According to the International Labour Organization, over 40 million are enslaved around the world. While presenting her latest report to the Human Rights Council in Geneva, Bhoola pointed out that servitude will likely increase as the world faces rapid changes in the workplace, environmental degradation, migration and demographic shifts.
“Slavery is economically clearly unprofitable; it leads to broader public health costs, productivity losses, negative environmental externalities and lost income,”
Urmila Bhoola, UN expert on contemporary forms of slavery
She further indicated that over 64 percent of those enslaved work in the private sector, a quarter of global servitude is of children, and a chocking 98 percent of enslaved women and girls have endured sexual violence.
People in the informal sector, which represents 90 percent of the workforce in developing countries, are at higher risk of being exploited or enslaved, Bhoola added.
“By 2030, some 85 percent of the more than 25 million young people entering the labour force globally will be in developing and emerging countries. Their perspectives to access jobs offering decent work will determine their level of vulnerability to exploitation, including slavery,” Bhoola said.
The figures she presented were a “wake-up call” for countries to prepare themselves to tackle slavery more effectively as “10,000 would need to be freed each day if we are to eradicate contemporary forms of slavery by 2030,” she added quoting recent figures from the NGO Walk Free.
Bhoola said that some States had already elected to exclude from public contracts suppliers whose supply chain presented risks of slavery. Other Governments were using anti-money laundering systems to encourage companies to prevent proceeds of slavery from entering the financial system.

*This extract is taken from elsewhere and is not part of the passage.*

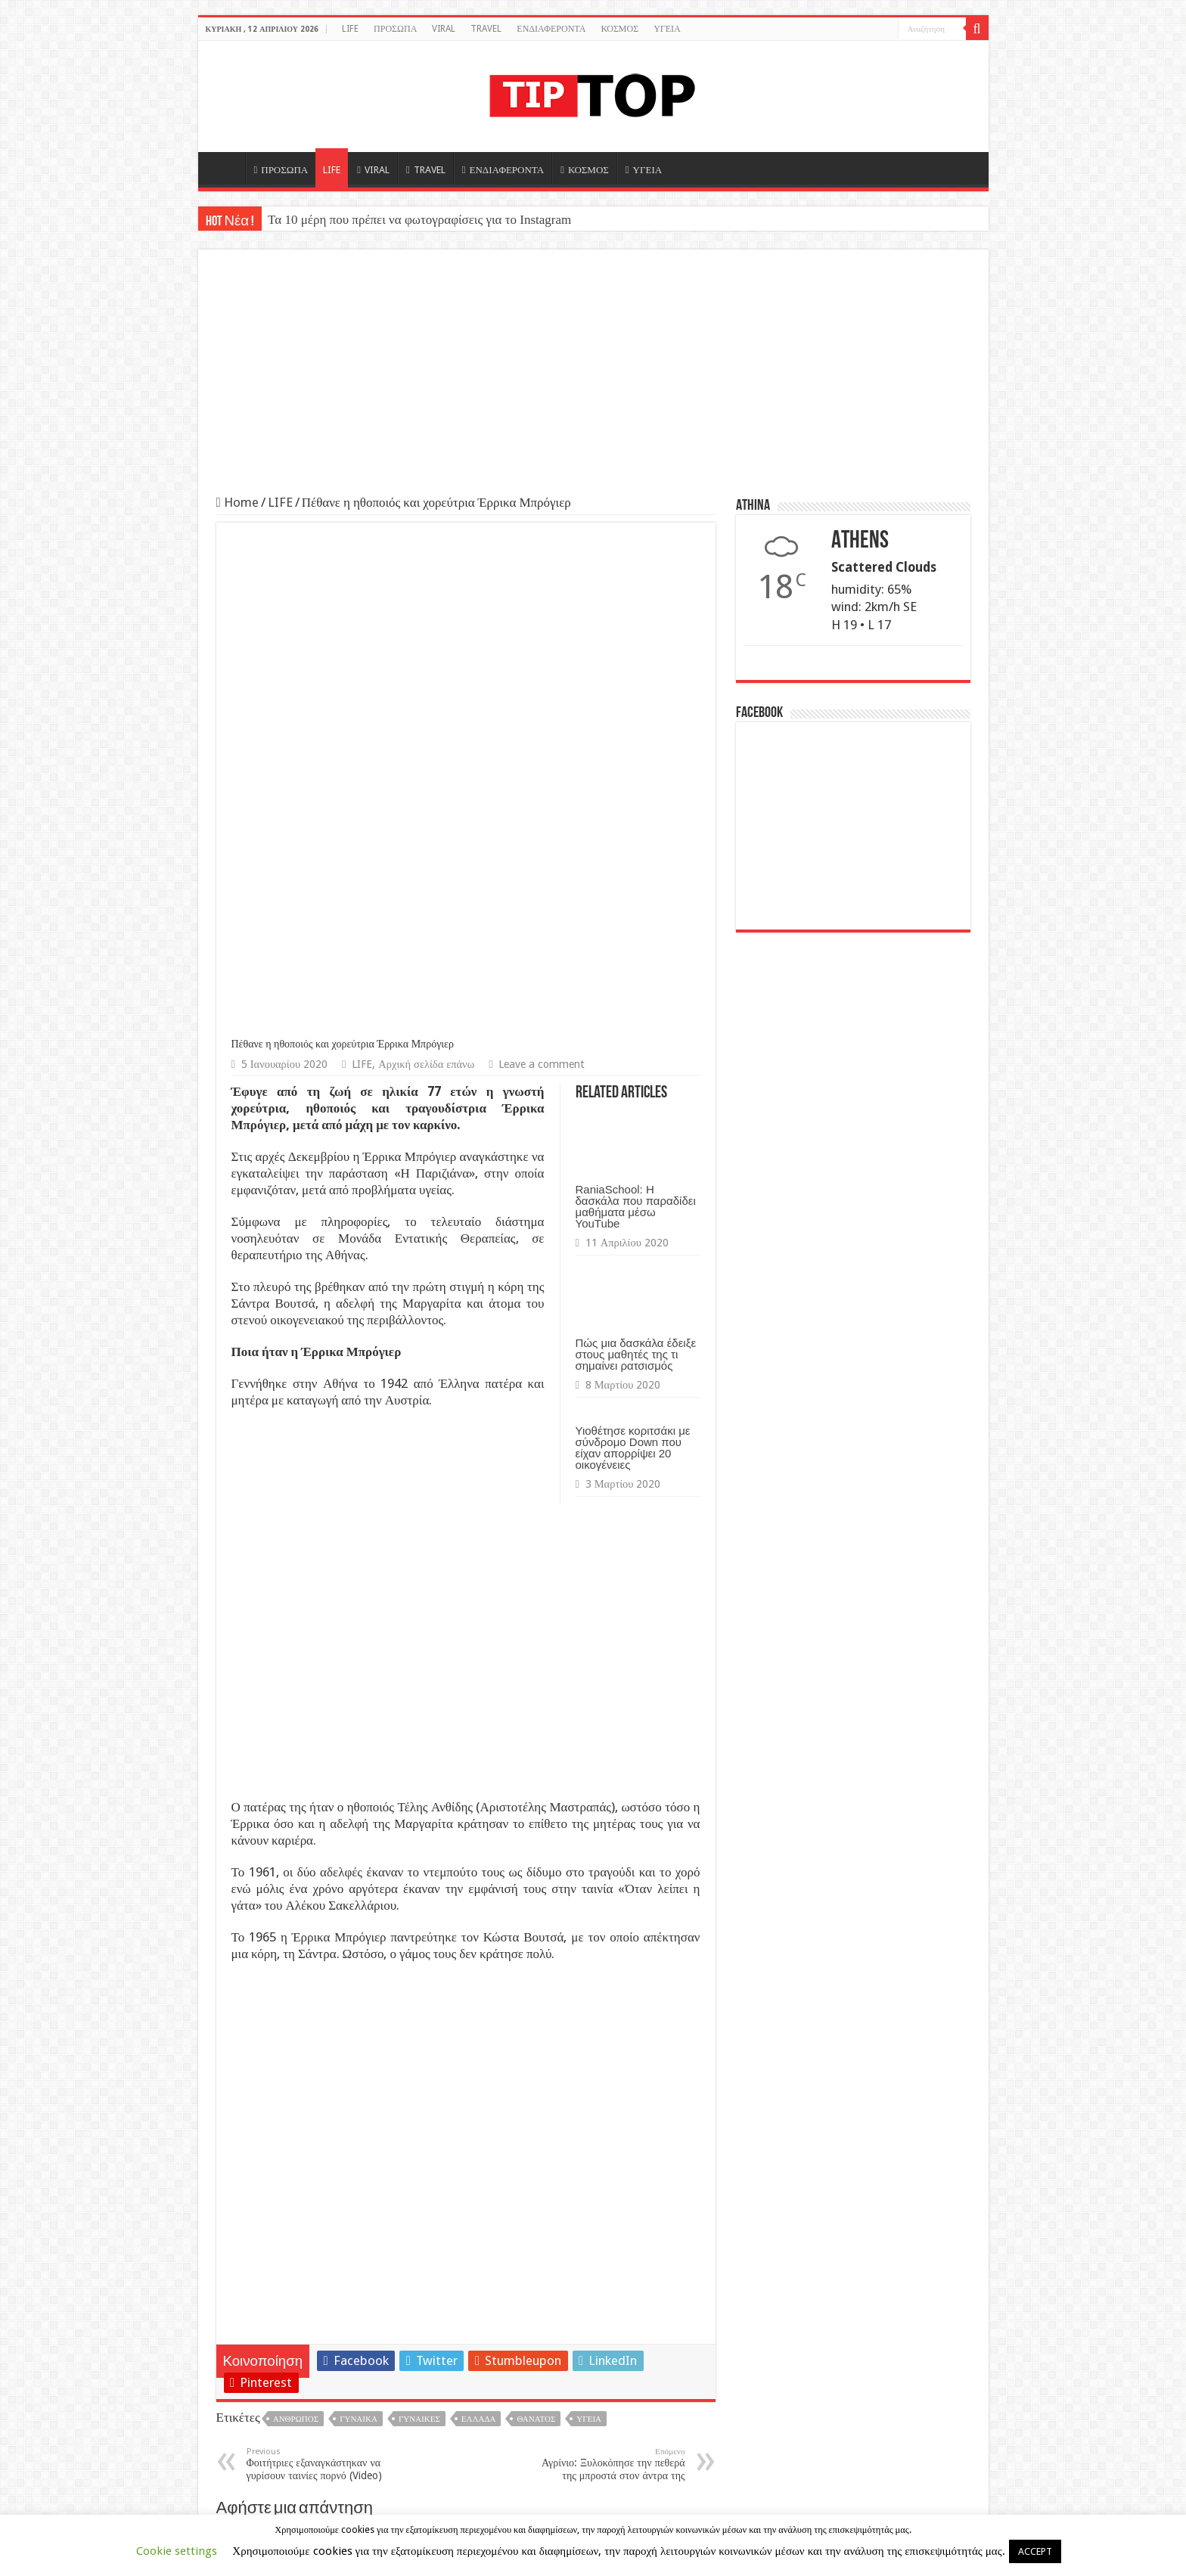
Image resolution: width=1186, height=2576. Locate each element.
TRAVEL (485, 28)
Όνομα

The expert regretted, however, that efforts to end slavery had been insufficient. She pointed out that convictions against perpetrators and their risk to face justice remain minimal.
“Slavery is economically clearly unprofitable; it leads to broader public health costs, productivity losses, negative environmental externalities and lost income,” Bhoola stressed, proposing a new approach against slavery that is “systematic, scientific, strategic, sustainable, survivor-informed and smart.”
Bhoola urged States to commit more resources to end slavery, and adopt and implement public policies that effectively address that scourge.